Shining Light on Data

I met Joe Cheng at rstudio:conf(2015) in Orlando, FL, thanks to funding from Alan Attie concerning our joint work on mouse models of diabetes, nutrition and obesity. I had developed an R shiny web app for our early genetics studies (qtl2shiny) and wanted some advice on how reactivity worked and why R and shiny were a good system to use for interactive web resources. Joe Cheng shared with me the key ideas, which he has since refined in his keynote for posit:conf(2022). Through some clever tricks, he overcame the challenge of interacting in real time with a web interface and a behind-the-scenes server.

As I recall, the key idea is to figure out what information needs to be passed by the user on the web (largely via inputs) to the server, and what needs to come back from the server (largely via outputs), with additional server observations. Further, he realized how to present the tools to developers like me in an R package, without need (mostly) to code in other arcane languages. Other systems available at the time were usually developed in python with an uncomfortable amount of java (or javascript–I can never keep them straight), leading to many challenges of debugging and maintaining. Now, in 2024, Joe and the team at Posit have provided python shiny, opening up this great resource to a whole new audience.

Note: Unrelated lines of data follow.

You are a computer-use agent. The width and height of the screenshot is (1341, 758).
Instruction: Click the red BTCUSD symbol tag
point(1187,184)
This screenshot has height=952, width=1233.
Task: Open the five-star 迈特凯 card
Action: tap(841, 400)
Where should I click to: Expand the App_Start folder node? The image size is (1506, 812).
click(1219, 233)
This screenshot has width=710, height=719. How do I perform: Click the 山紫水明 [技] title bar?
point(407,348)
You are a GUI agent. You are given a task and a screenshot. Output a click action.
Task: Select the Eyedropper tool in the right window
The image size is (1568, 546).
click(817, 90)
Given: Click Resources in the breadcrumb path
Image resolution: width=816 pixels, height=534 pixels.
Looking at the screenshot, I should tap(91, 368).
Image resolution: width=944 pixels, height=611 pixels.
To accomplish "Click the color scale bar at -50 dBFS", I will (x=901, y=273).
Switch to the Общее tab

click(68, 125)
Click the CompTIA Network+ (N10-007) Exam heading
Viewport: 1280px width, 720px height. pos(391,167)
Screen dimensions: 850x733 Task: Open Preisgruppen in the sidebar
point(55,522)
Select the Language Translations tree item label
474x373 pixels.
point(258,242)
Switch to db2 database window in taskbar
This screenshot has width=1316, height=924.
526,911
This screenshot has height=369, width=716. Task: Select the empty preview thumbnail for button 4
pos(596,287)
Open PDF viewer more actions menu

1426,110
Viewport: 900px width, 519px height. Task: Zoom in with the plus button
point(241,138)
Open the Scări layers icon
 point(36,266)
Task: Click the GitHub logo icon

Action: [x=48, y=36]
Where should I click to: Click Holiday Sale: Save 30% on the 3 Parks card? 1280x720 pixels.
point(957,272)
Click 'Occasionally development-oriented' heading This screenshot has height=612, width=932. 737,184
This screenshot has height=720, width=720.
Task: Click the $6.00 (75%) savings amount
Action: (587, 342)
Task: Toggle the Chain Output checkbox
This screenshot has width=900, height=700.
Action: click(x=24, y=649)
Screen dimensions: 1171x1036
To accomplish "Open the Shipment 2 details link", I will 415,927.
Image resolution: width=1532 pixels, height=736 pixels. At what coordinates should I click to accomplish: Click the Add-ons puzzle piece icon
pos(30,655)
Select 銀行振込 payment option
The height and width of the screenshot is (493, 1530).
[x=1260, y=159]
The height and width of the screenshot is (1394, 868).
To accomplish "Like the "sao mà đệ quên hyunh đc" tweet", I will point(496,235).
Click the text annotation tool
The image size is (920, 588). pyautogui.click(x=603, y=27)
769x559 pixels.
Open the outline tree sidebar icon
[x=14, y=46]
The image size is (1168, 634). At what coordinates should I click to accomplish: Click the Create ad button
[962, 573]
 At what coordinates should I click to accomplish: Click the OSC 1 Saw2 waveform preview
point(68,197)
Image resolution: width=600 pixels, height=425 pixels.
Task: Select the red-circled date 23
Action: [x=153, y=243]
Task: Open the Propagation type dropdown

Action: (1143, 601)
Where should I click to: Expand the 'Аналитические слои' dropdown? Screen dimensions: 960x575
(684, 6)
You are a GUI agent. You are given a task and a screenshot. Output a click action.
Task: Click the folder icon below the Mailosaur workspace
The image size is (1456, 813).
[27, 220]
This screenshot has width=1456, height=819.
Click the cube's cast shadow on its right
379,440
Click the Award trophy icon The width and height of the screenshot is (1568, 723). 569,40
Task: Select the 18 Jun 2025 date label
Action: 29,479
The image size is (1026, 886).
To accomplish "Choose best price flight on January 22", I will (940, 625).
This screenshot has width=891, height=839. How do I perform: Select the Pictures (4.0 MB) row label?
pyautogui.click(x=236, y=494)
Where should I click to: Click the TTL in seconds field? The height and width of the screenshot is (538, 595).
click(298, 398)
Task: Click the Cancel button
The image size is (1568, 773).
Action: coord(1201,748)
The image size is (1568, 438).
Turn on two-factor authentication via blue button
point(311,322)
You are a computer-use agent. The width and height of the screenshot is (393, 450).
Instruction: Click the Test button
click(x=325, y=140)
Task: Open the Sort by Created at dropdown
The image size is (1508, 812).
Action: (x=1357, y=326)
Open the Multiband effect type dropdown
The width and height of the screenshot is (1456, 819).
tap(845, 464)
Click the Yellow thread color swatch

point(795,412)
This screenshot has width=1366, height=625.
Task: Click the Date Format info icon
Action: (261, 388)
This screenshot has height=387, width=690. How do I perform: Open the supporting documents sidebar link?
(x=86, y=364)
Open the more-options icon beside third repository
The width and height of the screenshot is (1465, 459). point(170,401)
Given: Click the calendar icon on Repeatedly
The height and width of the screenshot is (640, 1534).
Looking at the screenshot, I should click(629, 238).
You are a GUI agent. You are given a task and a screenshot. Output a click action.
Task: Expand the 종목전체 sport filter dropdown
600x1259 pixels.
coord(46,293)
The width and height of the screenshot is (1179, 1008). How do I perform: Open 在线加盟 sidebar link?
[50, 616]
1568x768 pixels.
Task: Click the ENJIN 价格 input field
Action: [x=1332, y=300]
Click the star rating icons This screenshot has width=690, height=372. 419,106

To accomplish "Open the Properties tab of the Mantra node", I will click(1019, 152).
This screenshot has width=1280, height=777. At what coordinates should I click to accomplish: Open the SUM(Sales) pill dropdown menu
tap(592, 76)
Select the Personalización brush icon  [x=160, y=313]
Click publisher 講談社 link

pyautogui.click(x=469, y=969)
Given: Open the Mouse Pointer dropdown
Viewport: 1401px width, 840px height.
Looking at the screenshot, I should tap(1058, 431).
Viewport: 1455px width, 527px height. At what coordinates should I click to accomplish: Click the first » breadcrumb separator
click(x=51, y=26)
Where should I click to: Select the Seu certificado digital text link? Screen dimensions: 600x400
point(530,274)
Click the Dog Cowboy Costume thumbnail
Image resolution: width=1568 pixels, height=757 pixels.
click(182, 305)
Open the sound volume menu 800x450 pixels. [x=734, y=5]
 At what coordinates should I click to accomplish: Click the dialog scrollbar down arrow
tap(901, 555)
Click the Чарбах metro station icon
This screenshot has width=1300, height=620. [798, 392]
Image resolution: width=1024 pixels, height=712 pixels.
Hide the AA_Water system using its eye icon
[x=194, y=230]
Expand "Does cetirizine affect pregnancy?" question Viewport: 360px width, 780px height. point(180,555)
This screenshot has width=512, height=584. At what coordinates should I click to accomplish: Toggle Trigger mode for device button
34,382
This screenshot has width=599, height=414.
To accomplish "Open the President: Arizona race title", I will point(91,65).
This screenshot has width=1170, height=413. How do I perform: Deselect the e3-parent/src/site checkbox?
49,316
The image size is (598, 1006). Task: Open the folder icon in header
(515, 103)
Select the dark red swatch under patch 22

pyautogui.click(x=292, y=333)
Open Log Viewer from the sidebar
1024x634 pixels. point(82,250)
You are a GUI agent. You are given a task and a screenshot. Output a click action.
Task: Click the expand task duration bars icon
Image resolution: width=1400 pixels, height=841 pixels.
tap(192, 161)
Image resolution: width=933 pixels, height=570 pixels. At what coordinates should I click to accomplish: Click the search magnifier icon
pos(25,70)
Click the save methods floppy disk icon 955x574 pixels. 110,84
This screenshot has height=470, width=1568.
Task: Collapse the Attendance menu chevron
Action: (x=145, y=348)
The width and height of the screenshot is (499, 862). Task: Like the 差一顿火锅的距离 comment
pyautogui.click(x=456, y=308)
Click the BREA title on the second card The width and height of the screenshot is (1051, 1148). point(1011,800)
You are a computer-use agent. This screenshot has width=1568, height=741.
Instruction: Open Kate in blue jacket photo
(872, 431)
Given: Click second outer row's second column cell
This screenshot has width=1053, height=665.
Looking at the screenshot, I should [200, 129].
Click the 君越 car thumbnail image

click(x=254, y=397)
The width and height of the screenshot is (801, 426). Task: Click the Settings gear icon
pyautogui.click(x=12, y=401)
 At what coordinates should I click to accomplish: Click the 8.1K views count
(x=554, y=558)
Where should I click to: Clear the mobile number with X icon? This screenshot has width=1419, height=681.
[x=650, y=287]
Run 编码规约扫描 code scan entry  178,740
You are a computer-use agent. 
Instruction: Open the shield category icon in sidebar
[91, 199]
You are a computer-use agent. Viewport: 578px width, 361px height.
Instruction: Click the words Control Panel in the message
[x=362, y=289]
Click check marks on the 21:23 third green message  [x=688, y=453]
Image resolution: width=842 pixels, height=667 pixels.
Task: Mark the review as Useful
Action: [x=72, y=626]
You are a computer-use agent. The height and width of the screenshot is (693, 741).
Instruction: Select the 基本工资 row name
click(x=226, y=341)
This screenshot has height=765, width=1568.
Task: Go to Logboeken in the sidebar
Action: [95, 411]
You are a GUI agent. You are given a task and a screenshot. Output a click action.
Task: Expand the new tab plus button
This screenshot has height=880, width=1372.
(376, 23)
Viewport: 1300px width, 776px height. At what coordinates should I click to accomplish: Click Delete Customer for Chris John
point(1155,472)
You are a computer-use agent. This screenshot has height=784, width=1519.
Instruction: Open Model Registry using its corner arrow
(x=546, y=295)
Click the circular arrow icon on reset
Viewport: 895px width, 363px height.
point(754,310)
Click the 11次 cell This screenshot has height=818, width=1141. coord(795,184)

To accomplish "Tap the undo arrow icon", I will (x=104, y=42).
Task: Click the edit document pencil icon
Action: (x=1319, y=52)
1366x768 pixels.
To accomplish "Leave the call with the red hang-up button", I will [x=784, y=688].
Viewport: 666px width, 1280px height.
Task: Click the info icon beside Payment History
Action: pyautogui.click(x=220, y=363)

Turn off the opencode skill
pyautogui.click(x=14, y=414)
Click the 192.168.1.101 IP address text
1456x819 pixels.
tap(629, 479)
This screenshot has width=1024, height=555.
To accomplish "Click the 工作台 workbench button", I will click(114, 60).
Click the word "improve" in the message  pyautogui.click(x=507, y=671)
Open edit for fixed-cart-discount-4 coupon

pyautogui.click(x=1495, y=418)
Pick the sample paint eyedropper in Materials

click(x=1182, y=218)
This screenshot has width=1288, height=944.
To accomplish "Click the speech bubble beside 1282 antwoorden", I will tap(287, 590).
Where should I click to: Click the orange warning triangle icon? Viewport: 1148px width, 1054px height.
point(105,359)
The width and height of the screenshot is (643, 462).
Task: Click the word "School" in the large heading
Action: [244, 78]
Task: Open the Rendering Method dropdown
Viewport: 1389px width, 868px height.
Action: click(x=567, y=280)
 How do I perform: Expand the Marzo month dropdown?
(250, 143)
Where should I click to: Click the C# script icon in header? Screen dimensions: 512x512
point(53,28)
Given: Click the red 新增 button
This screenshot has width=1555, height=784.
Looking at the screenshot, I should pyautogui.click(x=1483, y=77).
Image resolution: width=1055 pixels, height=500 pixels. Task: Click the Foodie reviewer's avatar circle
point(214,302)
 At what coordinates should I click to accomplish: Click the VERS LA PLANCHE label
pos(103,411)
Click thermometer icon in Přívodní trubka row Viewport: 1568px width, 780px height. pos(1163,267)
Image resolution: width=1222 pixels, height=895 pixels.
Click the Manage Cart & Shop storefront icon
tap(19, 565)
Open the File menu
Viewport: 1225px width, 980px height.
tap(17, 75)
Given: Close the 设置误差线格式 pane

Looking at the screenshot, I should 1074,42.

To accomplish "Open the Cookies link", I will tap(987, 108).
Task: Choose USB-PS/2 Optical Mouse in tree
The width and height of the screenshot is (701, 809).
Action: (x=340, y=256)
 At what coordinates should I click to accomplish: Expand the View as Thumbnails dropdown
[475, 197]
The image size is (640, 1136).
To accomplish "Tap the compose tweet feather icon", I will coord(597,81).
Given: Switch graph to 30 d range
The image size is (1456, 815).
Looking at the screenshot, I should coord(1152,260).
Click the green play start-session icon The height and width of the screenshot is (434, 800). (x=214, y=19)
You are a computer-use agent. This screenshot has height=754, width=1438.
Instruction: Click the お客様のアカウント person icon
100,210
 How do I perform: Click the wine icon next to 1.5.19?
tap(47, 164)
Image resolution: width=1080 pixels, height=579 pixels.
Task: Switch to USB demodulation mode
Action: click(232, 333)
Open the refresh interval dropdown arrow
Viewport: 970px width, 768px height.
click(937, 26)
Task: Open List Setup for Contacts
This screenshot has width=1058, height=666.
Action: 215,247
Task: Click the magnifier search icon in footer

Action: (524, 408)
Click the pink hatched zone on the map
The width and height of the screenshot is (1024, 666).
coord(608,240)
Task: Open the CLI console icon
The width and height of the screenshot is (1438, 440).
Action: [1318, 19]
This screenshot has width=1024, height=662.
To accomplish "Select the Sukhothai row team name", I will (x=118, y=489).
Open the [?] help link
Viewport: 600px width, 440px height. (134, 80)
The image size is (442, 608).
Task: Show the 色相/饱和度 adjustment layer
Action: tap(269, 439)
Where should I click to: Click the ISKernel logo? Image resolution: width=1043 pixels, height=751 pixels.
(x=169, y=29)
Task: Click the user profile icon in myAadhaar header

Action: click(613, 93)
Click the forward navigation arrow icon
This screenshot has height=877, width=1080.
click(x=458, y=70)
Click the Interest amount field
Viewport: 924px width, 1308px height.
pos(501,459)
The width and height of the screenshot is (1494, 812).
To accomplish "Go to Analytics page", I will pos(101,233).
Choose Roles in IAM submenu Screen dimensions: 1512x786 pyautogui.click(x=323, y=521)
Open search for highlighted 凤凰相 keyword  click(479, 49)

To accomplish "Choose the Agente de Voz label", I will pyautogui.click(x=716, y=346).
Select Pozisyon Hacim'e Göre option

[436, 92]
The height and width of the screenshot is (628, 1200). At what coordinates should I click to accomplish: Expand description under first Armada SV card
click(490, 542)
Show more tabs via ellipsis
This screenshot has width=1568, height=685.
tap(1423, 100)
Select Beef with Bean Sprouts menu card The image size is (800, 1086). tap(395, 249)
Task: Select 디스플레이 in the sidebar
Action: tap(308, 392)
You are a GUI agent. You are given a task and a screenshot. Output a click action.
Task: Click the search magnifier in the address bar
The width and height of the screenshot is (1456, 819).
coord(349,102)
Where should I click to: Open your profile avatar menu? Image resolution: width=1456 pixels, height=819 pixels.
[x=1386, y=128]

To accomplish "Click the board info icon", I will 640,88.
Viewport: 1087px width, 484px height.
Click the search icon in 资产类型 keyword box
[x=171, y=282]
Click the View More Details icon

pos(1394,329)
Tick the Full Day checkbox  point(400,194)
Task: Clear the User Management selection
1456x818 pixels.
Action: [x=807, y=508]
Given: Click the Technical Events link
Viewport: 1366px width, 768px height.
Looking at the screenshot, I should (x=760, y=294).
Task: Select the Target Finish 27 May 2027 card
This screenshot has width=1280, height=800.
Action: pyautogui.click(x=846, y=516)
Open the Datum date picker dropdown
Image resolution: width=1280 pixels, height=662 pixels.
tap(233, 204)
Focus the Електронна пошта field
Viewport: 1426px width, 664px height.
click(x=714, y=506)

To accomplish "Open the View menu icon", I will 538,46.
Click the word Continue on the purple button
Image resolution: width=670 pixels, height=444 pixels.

I continue to work with Alan, whose biochemistry team has now evolved to speak dry code as well as wet lab. [Well, not DRY code yet, but getting there.] Over the past couple of years, I developed a shiny app for the founder strains of our genetic studies. The apps built on my foundr package now enable Alan’s team and their collaborators to query hundreds of thousands of traits (measurements) across their founder panel. However, once again, this turned out to be a very complicated app, with about 20 modules that interconnected in a variety of ways. While this app is published in various forms, my earlier qtl2shiny app (also with about 20 modules) languishes, with sore need for updating and a successful deployment to make it useful to others. Coming hopefully in 2025.

My goal of late has been to share this reactive, interactive technology with collaborators so that they can readily develop their own web apps. Seems simple enough, and Posit and multiple individuals have provided lots of examples, as well as a whole book on Mastering Shiny, with chapter 19 on Shiny Modules. Still, this seemed daunting for biologists with modest R coding experience. My first effort to meet this need involved returning to the classic Faithful geyser example, the first most people see when they learn about shiny. I decided to build out shiny modules based on this well-known example so that learners could focus on the code logic and user interface. The result was shared as the geyser study, complete with a Quarto-based slide deck for exposition, containing steps to build one shiny module, and then connect multiple modules (up to five or so). Feedback welcome.

This Fall, I have been learning python for a different systems project, on mapping environmental systems, overlaying soil, climate and other measurements in a data cube. I am looking forwared to learning how to deploy shiny and quarto apps based on python code in 2025. I will probably start with a python version of the geyser example, to nail down ideas for me and others.

It is fun to keep learning and sharing ideas. I have come to realize, now 1.5 years into my retirement, that I value connecting with other people around concepts and tools that were important to me over my career. Much of that time, I felt I had to “prove” myself in terms of math stat theory (certainly to get tenure), while I was really drawn to ways to play with data using computers. That “play” is what got me into this journey anyway, dating back to my early days more than half a century ago when I worked with Bland Ewing on systems ethology. I look forward to continuing that work in the not too distant future.